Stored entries
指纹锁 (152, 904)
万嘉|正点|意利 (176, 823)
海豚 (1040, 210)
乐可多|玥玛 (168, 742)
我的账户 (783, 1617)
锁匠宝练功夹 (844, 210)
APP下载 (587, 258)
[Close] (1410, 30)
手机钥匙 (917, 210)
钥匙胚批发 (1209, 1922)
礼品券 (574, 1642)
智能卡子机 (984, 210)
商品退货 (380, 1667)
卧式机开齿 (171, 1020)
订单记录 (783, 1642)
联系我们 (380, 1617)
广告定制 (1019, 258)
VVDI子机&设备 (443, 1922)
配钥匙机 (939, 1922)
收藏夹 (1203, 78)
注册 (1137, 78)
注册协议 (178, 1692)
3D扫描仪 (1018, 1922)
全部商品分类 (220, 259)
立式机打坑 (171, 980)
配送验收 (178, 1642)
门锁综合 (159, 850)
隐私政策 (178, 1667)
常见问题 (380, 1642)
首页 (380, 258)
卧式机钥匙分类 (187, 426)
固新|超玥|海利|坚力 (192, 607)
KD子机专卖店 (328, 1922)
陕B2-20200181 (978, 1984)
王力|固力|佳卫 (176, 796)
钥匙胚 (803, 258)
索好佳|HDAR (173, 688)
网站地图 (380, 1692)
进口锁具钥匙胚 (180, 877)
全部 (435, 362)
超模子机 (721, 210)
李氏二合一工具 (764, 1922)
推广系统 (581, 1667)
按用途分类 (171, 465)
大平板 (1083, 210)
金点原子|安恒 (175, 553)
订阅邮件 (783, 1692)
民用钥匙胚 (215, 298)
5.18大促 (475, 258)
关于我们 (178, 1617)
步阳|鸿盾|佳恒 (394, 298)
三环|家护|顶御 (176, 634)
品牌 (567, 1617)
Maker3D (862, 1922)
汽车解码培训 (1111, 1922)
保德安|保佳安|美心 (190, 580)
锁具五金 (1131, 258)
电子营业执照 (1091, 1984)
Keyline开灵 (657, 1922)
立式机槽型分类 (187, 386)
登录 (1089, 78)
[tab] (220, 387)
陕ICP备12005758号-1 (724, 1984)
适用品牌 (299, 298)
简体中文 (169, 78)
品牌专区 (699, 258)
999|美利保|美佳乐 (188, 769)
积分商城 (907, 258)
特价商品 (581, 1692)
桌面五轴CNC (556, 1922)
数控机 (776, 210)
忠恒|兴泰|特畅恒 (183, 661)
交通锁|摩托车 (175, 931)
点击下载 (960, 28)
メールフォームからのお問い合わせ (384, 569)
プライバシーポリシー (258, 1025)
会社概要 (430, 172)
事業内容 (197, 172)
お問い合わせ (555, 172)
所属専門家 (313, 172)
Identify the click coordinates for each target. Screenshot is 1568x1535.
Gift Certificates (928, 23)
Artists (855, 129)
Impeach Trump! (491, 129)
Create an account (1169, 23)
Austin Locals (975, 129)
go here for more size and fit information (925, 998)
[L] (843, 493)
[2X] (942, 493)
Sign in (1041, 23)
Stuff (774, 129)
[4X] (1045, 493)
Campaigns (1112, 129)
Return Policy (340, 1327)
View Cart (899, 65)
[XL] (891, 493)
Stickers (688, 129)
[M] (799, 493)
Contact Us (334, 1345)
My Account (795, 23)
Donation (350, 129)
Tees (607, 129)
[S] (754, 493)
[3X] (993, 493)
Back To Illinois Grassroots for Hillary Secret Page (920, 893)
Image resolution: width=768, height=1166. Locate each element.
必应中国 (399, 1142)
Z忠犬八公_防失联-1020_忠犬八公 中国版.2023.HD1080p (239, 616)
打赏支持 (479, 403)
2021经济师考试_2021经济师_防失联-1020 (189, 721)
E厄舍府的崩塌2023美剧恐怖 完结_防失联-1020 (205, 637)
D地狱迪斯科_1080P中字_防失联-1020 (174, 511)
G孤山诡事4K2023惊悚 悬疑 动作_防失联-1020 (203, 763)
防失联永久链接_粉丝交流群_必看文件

→ THE PROBLEM: Please count the lines in the records above that contain the word "resolution". Give only the number.

→ SOLVED PROBLEM: 1